**Problem statement:** The reply should contain all the data below, repeated exactly, and none of the images.

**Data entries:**
——

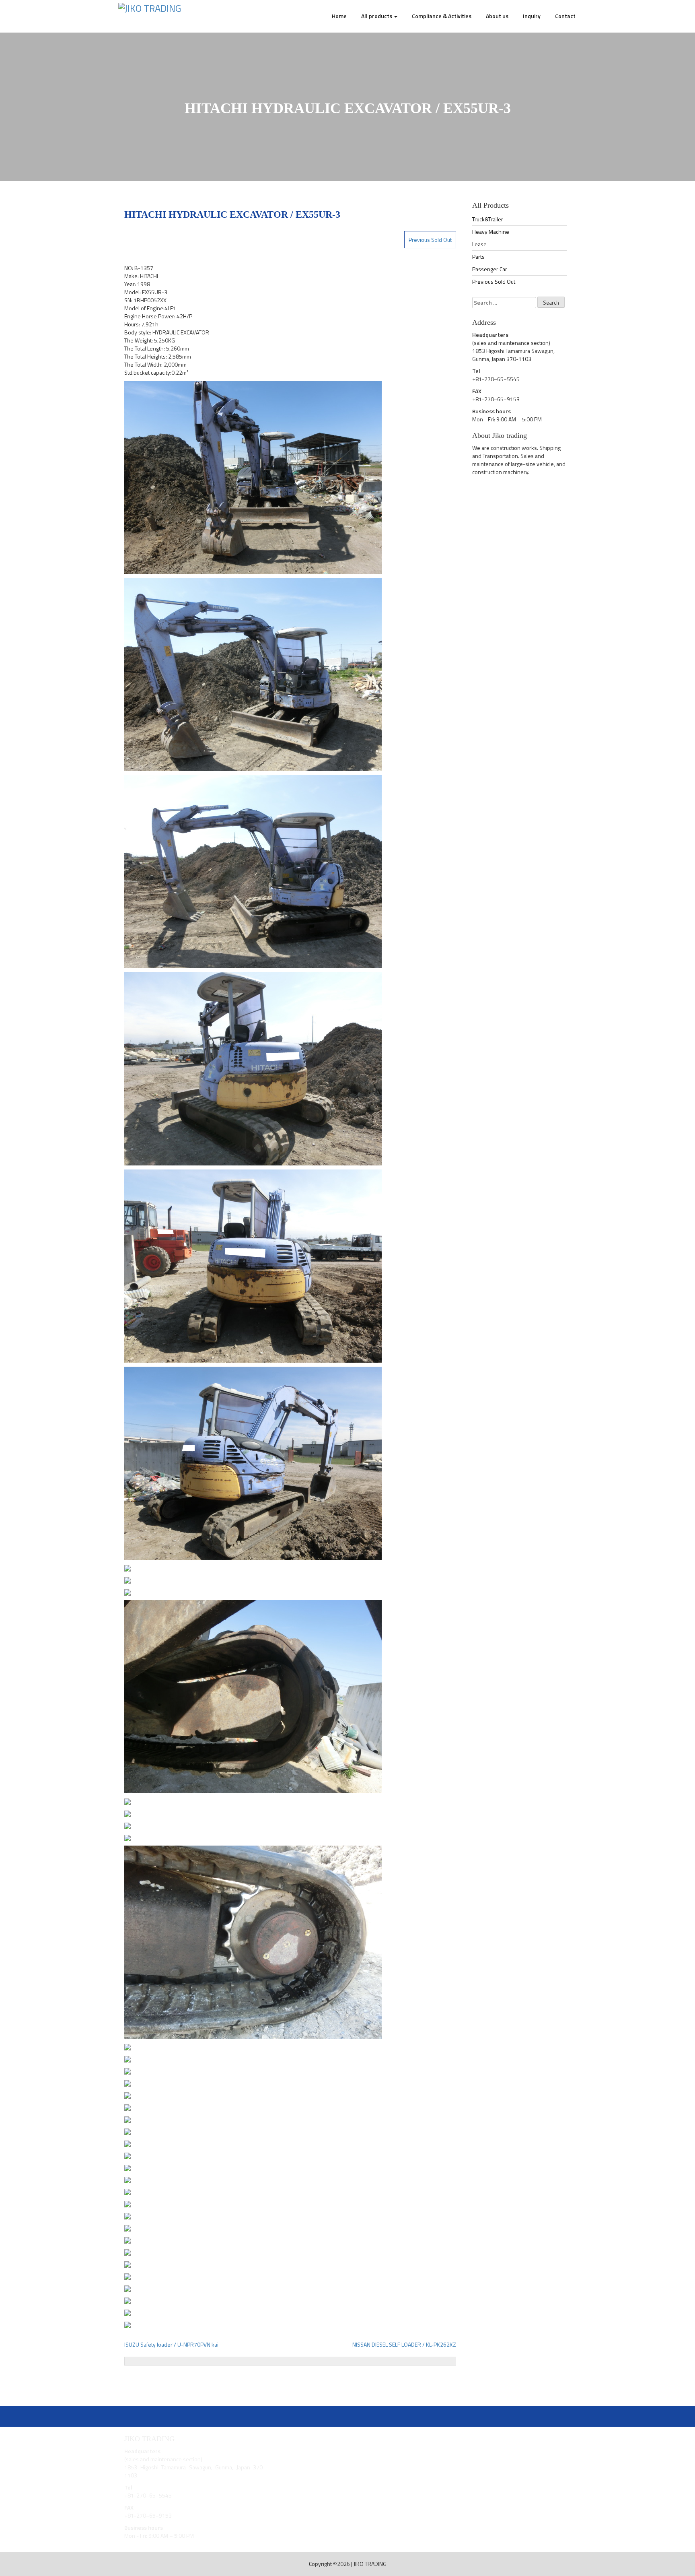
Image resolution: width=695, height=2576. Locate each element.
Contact (565, 16)
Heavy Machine (490, 231)
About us (497, 16)
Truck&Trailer (487, 219)
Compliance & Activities (441, 16)
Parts (478, 256)
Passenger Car (489, 269)
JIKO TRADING (370, 2564)
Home (339, 16)
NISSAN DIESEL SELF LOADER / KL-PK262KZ (404, 2344)
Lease (479, 244)
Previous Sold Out (430, 239)
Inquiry (532, 16)
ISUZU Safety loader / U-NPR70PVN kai (171, 2344)
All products (377, 16)
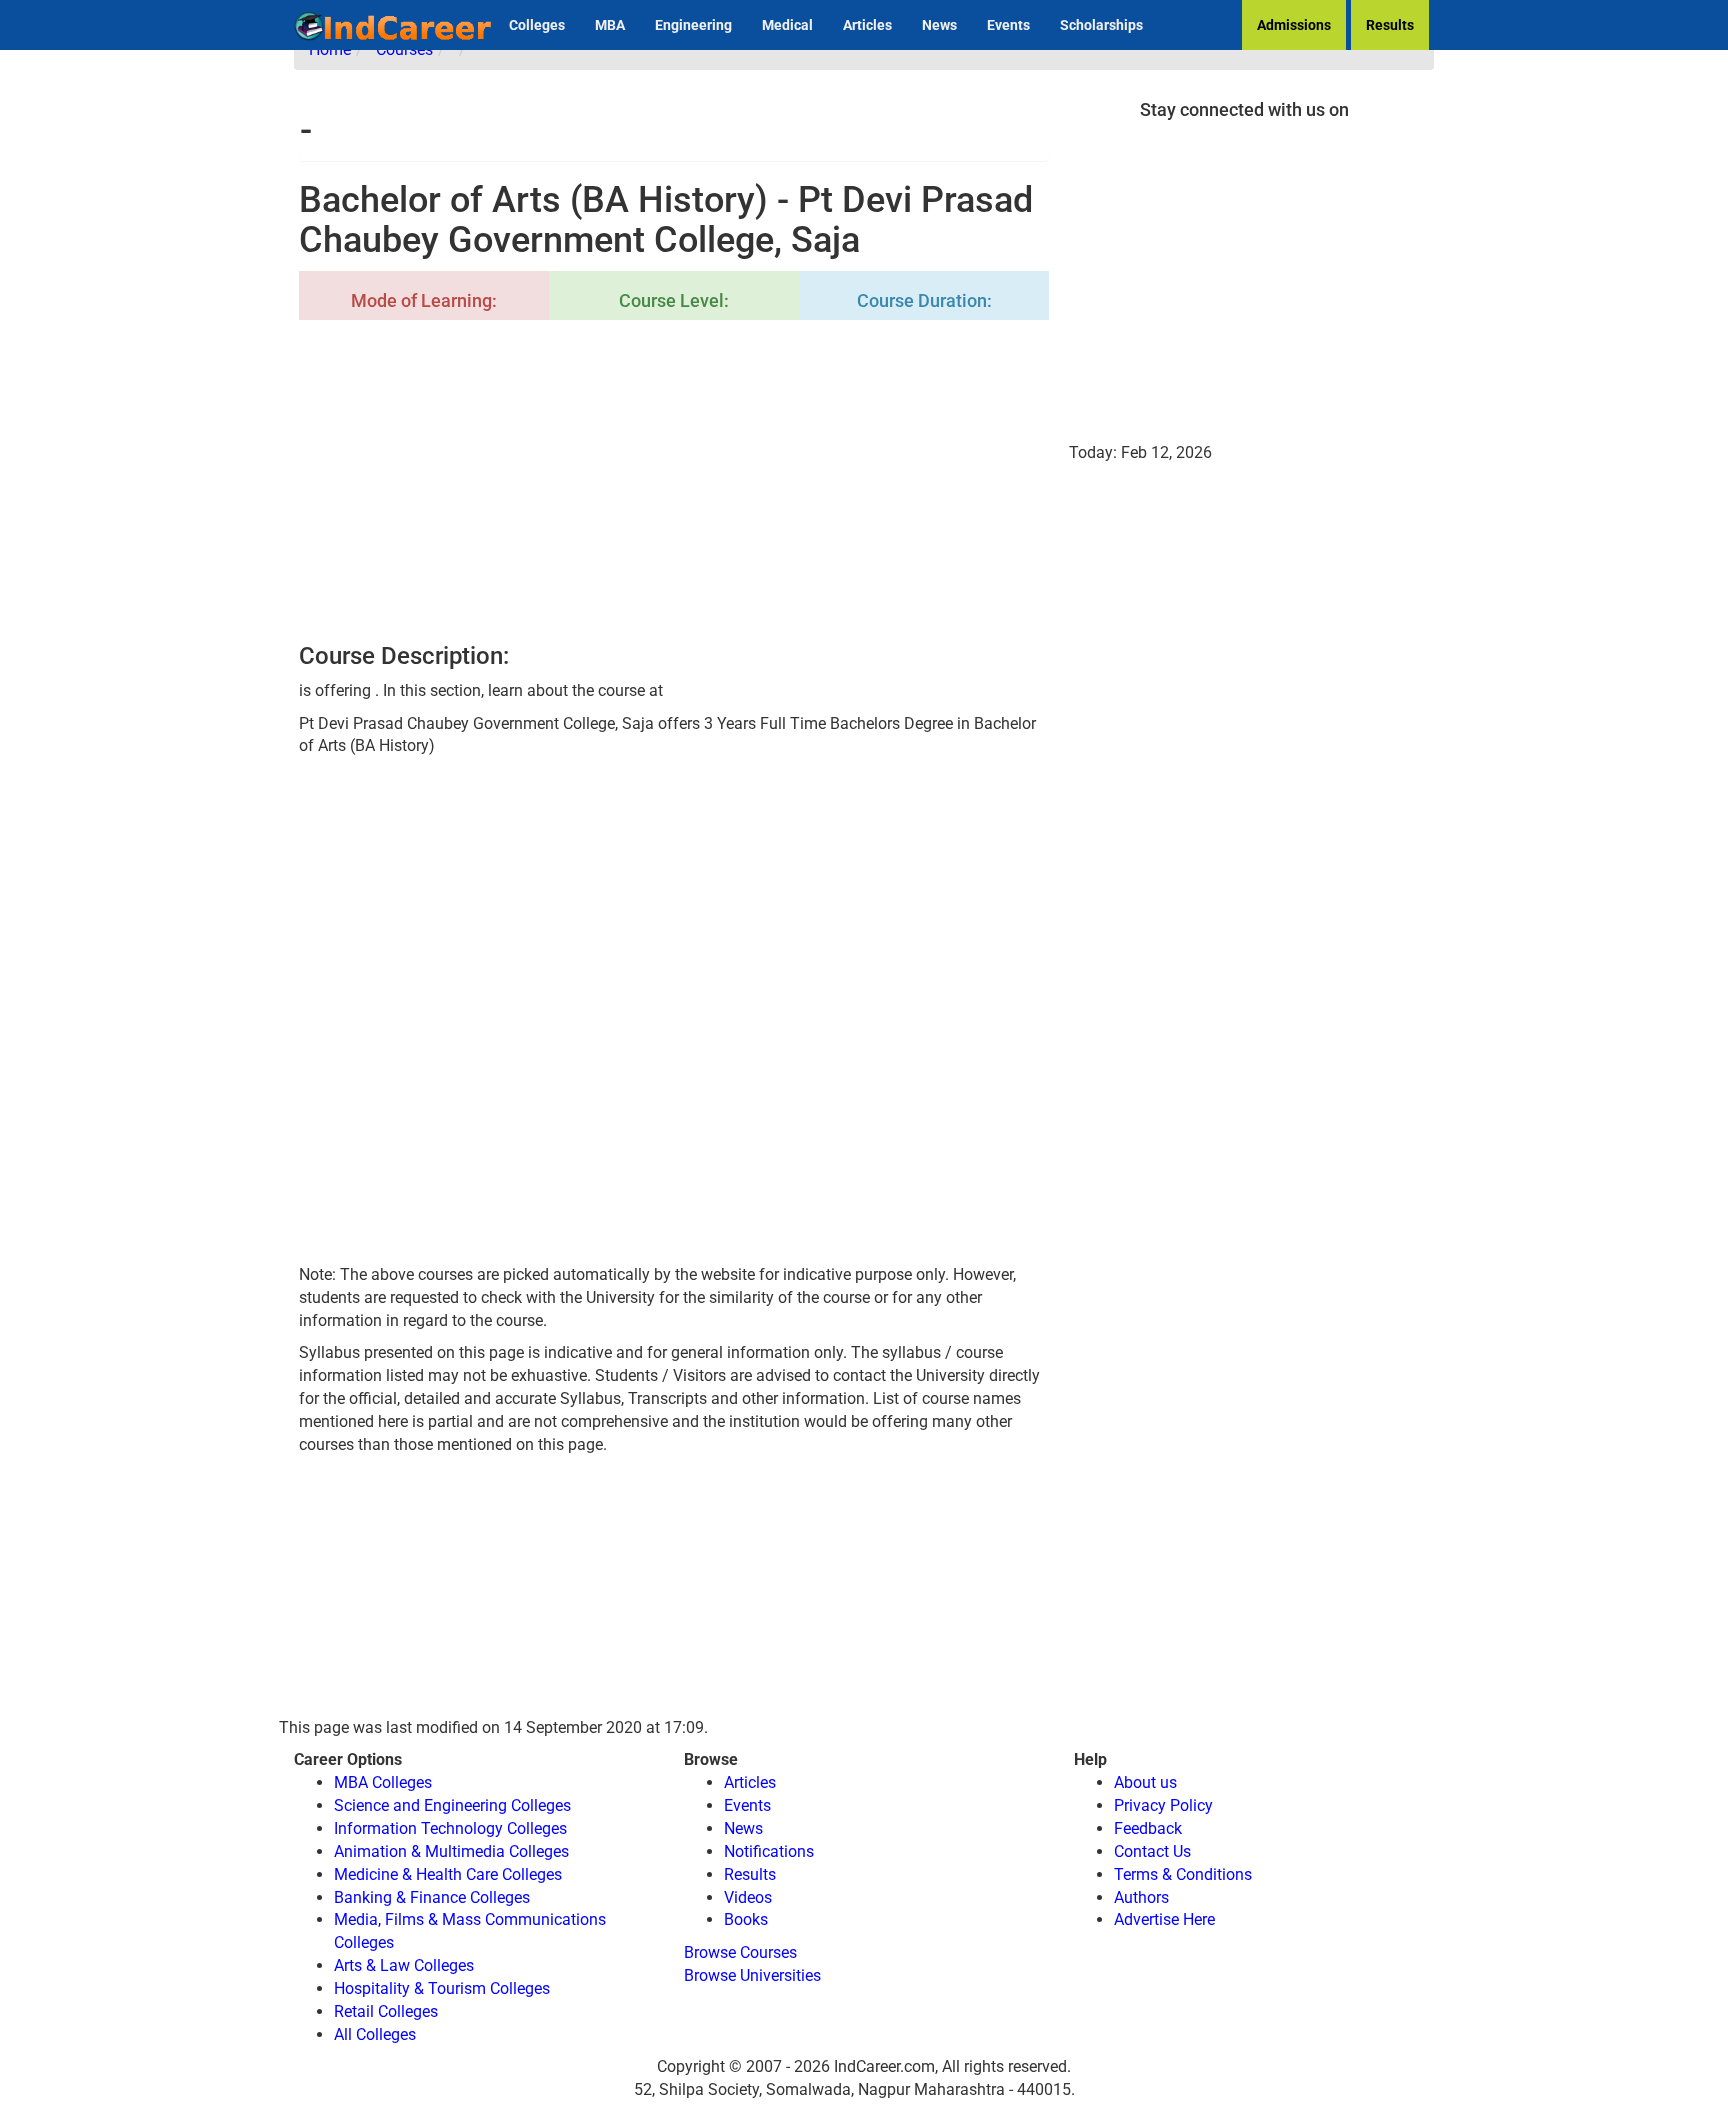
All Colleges (375, 2034)
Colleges (537, 25)
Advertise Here (1164, 1919)
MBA (610, 25)
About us (1145, 1782)
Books (746, 1919)
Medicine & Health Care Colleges (448, 1874)
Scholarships (1101, 25)
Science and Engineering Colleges (452, 1805)
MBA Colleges (383, 1782)
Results (1390, 25)
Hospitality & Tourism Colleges (442, 1988)
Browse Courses (740, 1952)
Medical (787, 25)
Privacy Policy (1163, 1805)
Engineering (693, 25)
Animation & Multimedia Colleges (451, 1851)
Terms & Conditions (1183, 1874)
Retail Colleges (386, 2011)
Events (1008, 25)
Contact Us (1152, 1851)
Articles (867, 25)
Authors (1141, 1897)
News (939, 25)
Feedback (1148, 1828)
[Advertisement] (674, 483)
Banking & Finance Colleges (432, 1897)
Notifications (769, 1851)
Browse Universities (752, 1975)
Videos (748, 1897)
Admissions (1294, 25)
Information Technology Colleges (450, 1828)
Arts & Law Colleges (404, 1965)
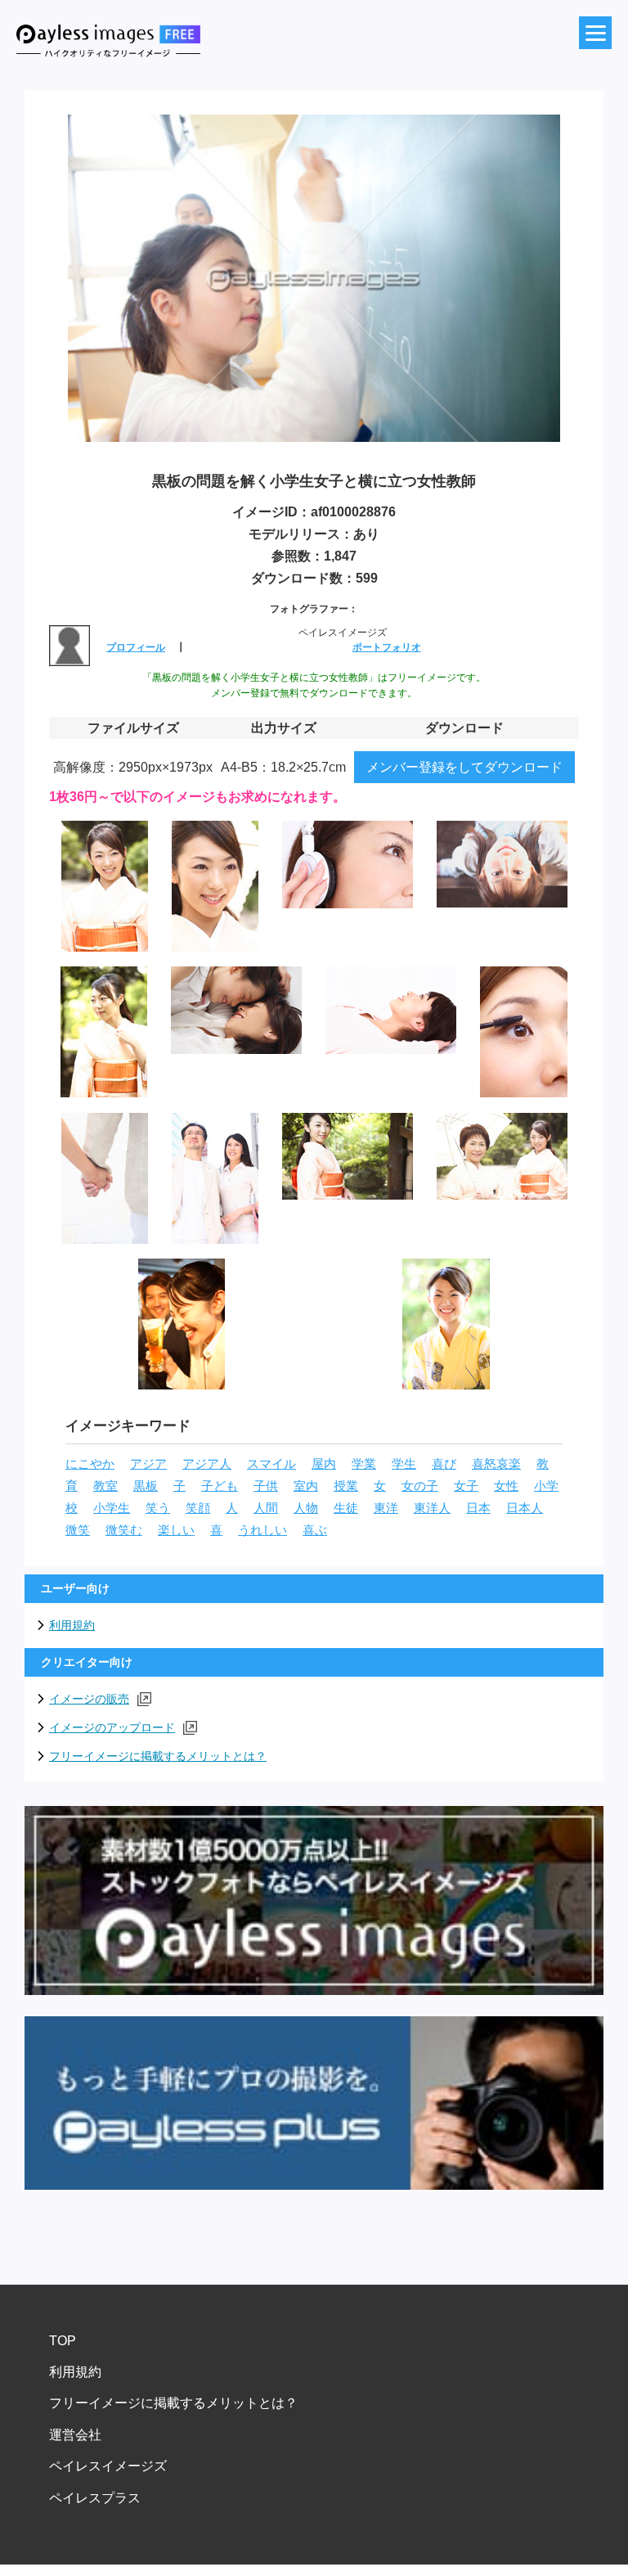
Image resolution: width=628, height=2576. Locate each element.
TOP (62, 2341)
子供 (265, 1486)
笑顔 (198, 1508)
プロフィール (135, 647)
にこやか (89, 1463)
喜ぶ (315, 1530)
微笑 (77, 1530)
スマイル (271, 1463)
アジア (148, 1463)
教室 (105, 1486)
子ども (219, 1486)
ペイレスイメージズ (108, 2466)
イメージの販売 (89, 1698)
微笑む (123, 1530)
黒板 (145, 1486)
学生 (404, 1463)
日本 (478, 1508)
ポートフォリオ (386, 647)
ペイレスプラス (95, 2498)
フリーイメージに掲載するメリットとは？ (158, 1756)
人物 (306, 1508)
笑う (158, 1508)
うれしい (262, 1530)
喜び (444, 1463)
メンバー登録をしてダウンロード (464, 767)
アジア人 (206, 1463)
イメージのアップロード (112, 1727)
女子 (466, 1486)
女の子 (419, 1486)
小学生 (111, 1508)
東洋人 (432, 1508)
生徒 (346, 1508)
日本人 (524, 1508)
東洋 (386, 1508)
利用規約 (72, 1625)
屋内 (324, 1463)
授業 (346, 1486)
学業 (364, 1463)
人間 (265, 1508)
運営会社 (75, 2435)
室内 (306, 1486)
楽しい (176, 1530)
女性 (506, 1486)
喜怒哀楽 (496, 1463)
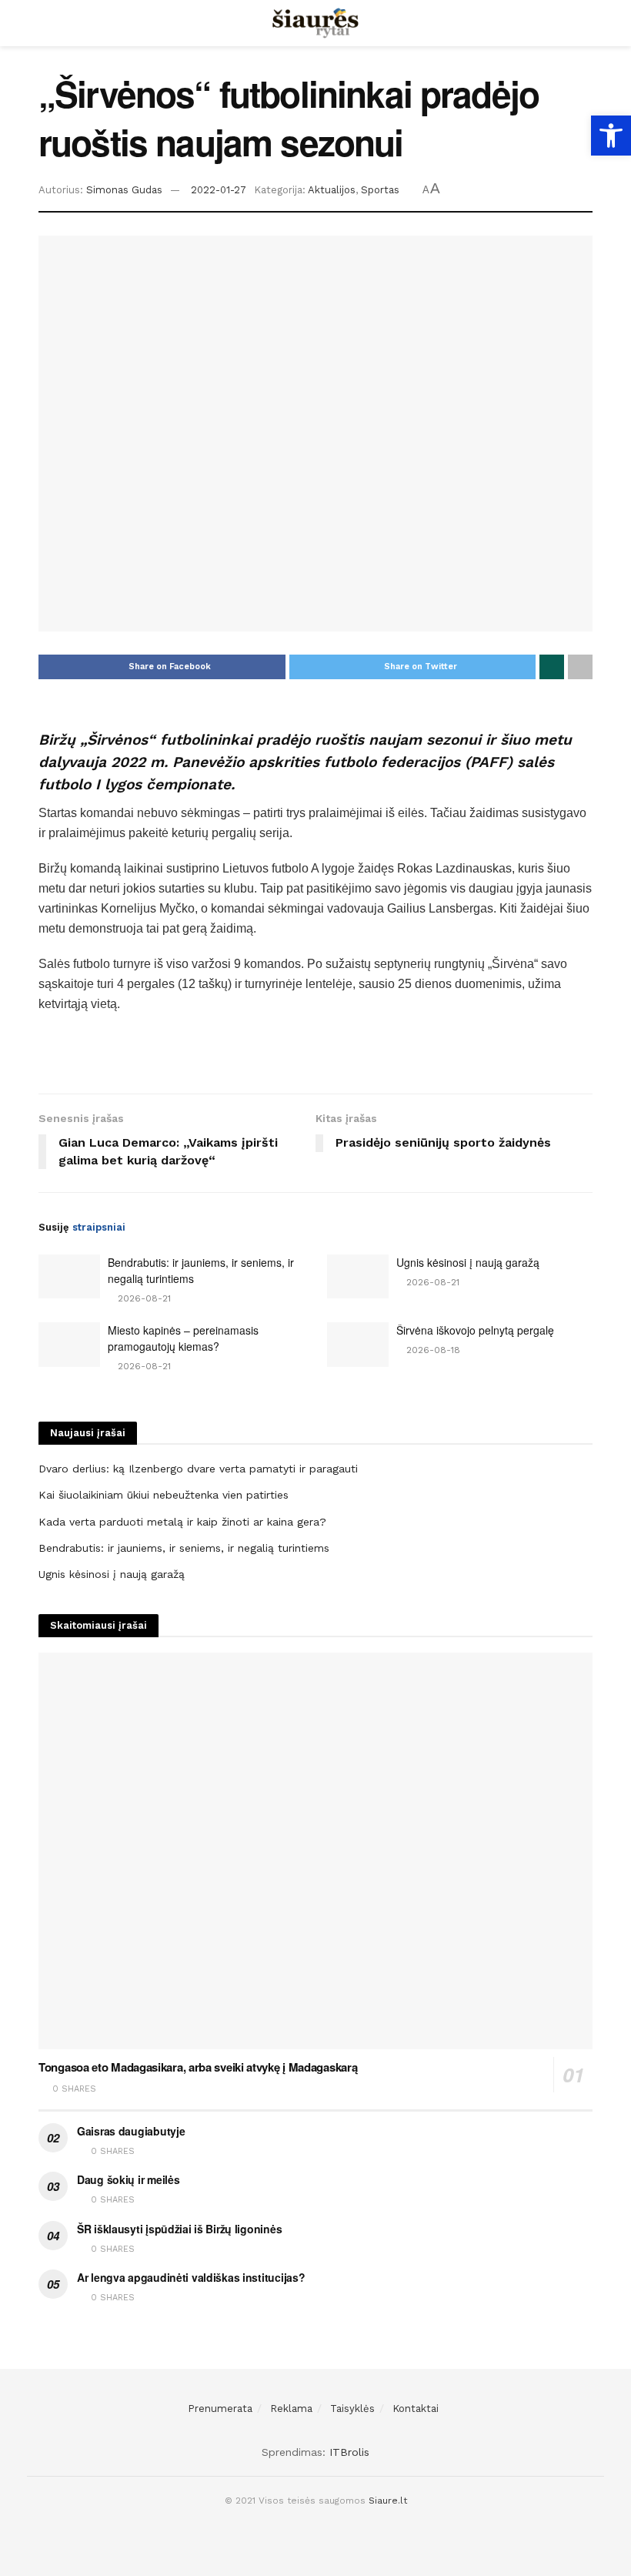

——

**Solution for this exercise:**
Image resolution: width=695, height=2576. Locate each element.
Contact (565, 16)
Heavy Machine (490, 231)
About us (497, 16)
Truck&Trailer (487, 219)
Compliance & Activities (441, 16)
Parts (478, 256)
Passenger Car (489, 269)
JIKO TRADING (370, 2564)
Home (339, 16)
NISSAN DIESEL SELF LOADER / KL-PK262KZ (404, 2344)
Lease (479, 244)
Previous Sold Out (430, 239)
Inquiry (532, 16)
ISUZU Safety loader / U-NPR70PVN kai (171, 2344)
All products (377, 16)
All Colleges (375, 2034)
Colleges (537, 25)
Advertise Here (1164, 1919)
MBA (610, 25)
About us (1145, 1782)
Books (746, 1919)
Medicine & Health Care Colleges (448, 1874)
Scholarships (1101, 25)
Science and Engineering Colleges (452, 1805)
MBA Colleges (383, 1782)
Results (1390, 25)
Hospitality & Tourism Colleges (442, 1988)
Browse Courses (740, 1952)
Medical (787, 25)
Privacy Policy (1163, 1805)
Engineering (693, 25)
Animation & Multimedia Colleges (451, 1851)
Terms & Conditions (1183, 1874)
Retail Colleges (386, 2011)
Events (1008, 25)
Contact Us (1152, 1851)
Articles (867, 25)
Authors (1141, 1897)
News (939, 25)
Feedback (1148, 1828)
[Advertisement] (674, 483)
Banking & Finance Colleges (432, 1897)
Notifications (769, 1851)
Browse Universities (752, 1975)
Videos (748, 1897)
Admissions (1294, 25)
Information Technology Colleges (450, 1828)
Arts & Law Colleges (404, 1965)
Image resolution: width=628, height=2576. Locate each element.
TOP (62, 2341)
子供 (265, 1486)
笑顔 (198, 1508)
プロフィール (135, 647)
にこやか (89, 1463)
喜ぶ (315, 1530)
微笑 (77, 1530)
スマイル (271, 1463)
アジア (148, 1463)
教室 (105, 1486)
子ども (219, 1486)
ペイレスイメージズ (108, 2466)
イメージの販売 (89, 1698)
微笑む (123, 1530)
黒板 (145, 1486)
学生 (404, 1463)
日本 (478, 1508)
ポートフォリオ (386, 647)
ペイレスプラス (95, 2498)
フリーイメージに掲載するメリットとは？ (158, 1756)
人物 (306, 1508)
笑う (158, 1508)
うれしい (262, 1530)
喜び (444, 1463)
メンバー登録をしてダウンロード (464, 767)
アジア人 (206, 1463)
イメージのアップロード (112, 1727)
女子 (466, 1486)
女の子 (419, 1486)
小学生 (111, 1508)
東洋人 (432, 1508)
生徒 (346, 1508)
日本人 (524, 1508)
東洋 (386, 1508)
利用規約 (72, 1625)
屋内 (324, 1463)
授業 (346, 1486)
学業 (364, 1463)
人間 (265, 1508)
運営会社 (75, 2435)
室内 (306, 1486)
楽しい (176, 1530)
女性 (506, 1486)
喜怒哀楽 (496, 1463)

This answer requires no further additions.